In Anbetracht der polemischen Natur des vorherrschenden Diskurses scheint
eine Analyse auf nichtkonfessioneller –
also philosophischer – Basis („sine ira et studio“) angebracht. Dabei wird
der Frage nachzugehen sein, inwiefern der Absolutheitsanspruch insbesondere
der Offenbarungsreligionen nicht von vornherein einen Primat der religiösen
Weltauffassung über alle Bereiche des Lebens – einschließlich der
Gesellschaft in ihrer jeweiligen politischen Konkretisierung – bedingt. Das
Bestehen auf der allein seligmachenden Natur des jeweiligen (eigenen)
Glaubens („extra ecclesiam nulla salus“) ist geschichtlich wie aktuell, in
unterschiedlichen Variationen und Interpretationen, typisch für alle
religiösen Heilsbotschaften. Die Wirkungsgeschichte der Bulle von Bonifaz
VIII. (1302), in der nicht nur ein exklusiver Heils-, sondern ein
politischer Führungsanspruch statuiert wird, macht überdies deutlich, daß
die Trennung von Kirche und Staat nichts dem Christentum Eigentümliches ist,
sondern dessen Amtsträgern erst mühsam abgerungen werden mußte. Auch in der
Gegenwart werden in manchen westlichen Ländern bestimmten christlichen
Kirchen Privilegien eingeräumt, welche mit den Grundsätzen der Säkularität
nicht vereinbar sind.
Die
zentrale Frage, mit der die sich überwiegend als säkular verstehenden
Gesellschaften des Westens konfrontiert sehen, bezieht sich auf die
politischen Organisationsformen und rechtlichen Normen, mit
denen sichergestellt werden soll, daß Menschen mit divergierenden Welt- und
Wertvorstellungen friedlich in einem Gemeinwesen koexistieren, was
wiederum voraussetzt, daß niemand aufgrund seines Glaubens diskriminiert wird.

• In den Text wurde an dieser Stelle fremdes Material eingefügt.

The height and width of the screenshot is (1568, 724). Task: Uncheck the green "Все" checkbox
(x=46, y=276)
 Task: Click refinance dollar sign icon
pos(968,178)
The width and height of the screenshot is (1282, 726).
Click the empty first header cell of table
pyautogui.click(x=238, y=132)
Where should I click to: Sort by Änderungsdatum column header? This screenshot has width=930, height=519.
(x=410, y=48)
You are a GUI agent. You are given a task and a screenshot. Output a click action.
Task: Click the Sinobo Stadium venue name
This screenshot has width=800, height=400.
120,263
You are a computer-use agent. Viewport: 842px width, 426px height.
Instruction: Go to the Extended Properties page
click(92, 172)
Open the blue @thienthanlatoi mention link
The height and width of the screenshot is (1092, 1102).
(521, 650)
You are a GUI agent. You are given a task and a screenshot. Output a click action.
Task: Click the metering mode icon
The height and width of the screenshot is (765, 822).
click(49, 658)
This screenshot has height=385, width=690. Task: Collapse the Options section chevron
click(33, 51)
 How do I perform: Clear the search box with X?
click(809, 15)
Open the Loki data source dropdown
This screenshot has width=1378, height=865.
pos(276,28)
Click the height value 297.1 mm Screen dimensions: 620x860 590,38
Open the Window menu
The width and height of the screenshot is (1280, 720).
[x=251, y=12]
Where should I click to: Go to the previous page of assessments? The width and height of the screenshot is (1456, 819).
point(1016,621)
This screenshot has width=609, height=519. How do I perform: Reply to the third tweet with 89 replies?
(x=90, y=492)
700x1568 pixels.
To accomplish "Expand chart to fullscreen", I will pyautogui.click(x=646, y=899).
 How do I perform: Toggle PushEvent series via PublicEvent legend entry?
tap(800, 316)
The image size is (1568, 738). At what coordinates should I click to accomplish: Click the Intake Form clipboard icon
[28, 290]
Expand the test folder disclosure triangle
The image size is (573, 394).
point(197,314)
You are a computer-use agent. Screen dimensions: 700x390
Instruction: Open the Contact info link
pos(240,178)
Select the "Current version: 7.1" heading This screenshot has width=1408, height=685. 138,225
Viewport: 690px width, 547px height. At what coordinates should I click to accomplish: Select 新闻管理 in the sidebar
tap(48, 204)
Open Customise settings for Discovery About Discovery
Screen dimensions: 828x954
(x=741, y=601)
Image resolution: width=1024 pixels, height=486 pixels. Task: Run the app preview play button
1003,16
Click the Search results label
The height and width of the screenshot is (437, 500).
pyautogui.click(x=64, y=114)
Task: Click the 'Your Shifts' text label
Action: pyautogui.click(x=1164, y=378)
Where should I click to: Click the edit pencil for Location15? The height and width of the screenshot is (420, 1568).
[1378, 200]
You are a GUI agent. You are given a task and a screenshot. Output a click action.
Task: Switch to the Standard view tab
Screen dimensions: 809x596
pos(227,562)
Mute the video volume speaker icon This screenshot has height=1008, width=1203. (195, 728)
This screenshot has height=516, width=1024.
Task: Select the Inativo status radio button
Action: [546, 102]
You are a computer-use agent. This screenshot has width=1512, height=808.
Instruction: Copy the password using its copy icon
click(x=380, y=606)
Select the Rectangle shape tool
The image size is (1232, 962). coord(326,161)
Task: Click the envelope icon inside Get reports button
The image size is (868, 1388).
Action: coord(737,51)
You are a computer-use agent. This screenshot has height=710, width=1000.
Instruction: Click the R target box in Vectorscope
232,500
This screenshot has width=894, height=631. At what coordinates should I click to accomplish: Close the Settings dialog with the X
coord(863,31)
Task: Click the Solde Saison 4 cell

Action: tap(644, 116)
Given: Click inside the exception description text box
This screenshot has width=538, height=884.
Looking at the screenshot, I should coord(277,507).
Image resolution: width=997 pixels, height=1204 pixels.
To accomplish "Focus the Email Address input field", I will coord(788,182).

Im Zeitalter der Globalisierung und der mit ihr einhergehenden
Migrationsbewegungen ist Multikulturalität, welche das
Nebeneinanderbestehen einer Vielzahl von Religionen nicht nur global,
sondern in ein und demselben Gemeinwesen einschließt, zu einer nur um den
Preis „religiöser Säuberung“ teilweise rückgängig zu machenden Tatsache
geworden. (Die globale Gleichzeitigkeit unterschiedlicher Weltentwürfe kann
durch keine wie immer geartete politische Steuerungsmaßnahme rückgängig
gemacht werden.) Die Propagierung einer „Leitkultur“, in welche sich
Menschen ungeachtet ihrer religiösen Identität zu integrieren hätten,
erscheint unter diesen Voraussetzungen als –
durchaus problematische – postmoderne Version der Maxime „cuius regio, eius
religio“, des Konfliktlösungsprinzips des Augsburger Reichs- und
Religionsfriedens (1555).
Wenn, wie dies gegenwärtig in der Politik vieler westlicher Länder
geschieht, das christliche Erbe und die darin angeblich fundierten
„westlichen Werte“ als Leitlinie der res publica proklamiert werden, so
müssen –
schon aus Gründen der Fairness gegenüber Menschen mit anderen kulturellen
(religiösen) Identitäten – die Karten auf den Tisch gelegt werden: es muß
begrifflich präzise gezeigt werden, welche Normen und Verhaltensregeln aus
dieser Tradition abgeleitet werden können, die nicht auch in anderen
Traditionen enthalten sind. Insbesondere wäre zu fragen,
inwiefern die klassische griechische Philosophie und Wissenschaft, welche
von der islamischen Zivilisation des Mittelalters rezipiert und an das
„christliche Abendland“ tradiert wurde, einen gemeinsamen hermeneutischen
Nenner darstellen könnte, der die derzeitige politisch-propagandistische
Polarisierung (Abendland – Morgenland) überwinden hilft.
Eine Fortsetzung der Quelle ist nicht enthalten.